▶ DIRECTIONS FOR THIS TASK:
Each entry below needs to be retyped exactly as given.

▶ RECORD SET:
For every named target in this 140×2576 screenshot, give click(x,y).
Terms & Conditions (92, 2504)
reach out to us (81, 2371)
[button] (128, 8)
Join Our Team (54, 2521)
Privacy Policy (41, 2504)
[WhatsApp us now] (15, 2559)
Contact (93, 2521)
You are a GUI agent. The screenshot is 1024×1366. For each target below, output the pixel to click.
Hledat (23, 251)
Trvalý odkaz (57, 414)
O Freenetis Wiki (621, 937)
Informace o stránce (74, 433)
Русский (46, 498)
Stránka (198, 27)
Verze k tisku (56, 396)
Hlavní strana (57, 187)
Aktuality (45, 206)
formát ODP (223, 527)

▶ WRITTEN RESPONSE:
For every named target in this 140×2576 screenshot, give click(x,y).
Terms & Conditions (92, 2504)
reach out to us (81, 2371)
[button] (128, 8)
Join Our Team (54, 2521)
Privacy Policy (41, 2504)
[WhatsApp us now] (15, 2559)
Contact (93, 2521)
You are a GUI agent. The screenshot is 1024×1366. For each target below, output the pixel to click.
Hledat (23, 251)
Trvalý odkaz (57, 414)
O Freenetis Wiki (621, 937)
Informace o stránce (74, 433)
Русский (46, 498)
Stránka (198, 27)
Verze k tisku (56, 396)
Hlavní strana (57, 187)
Aktuality (45, 206)
formát ODP (223, 527)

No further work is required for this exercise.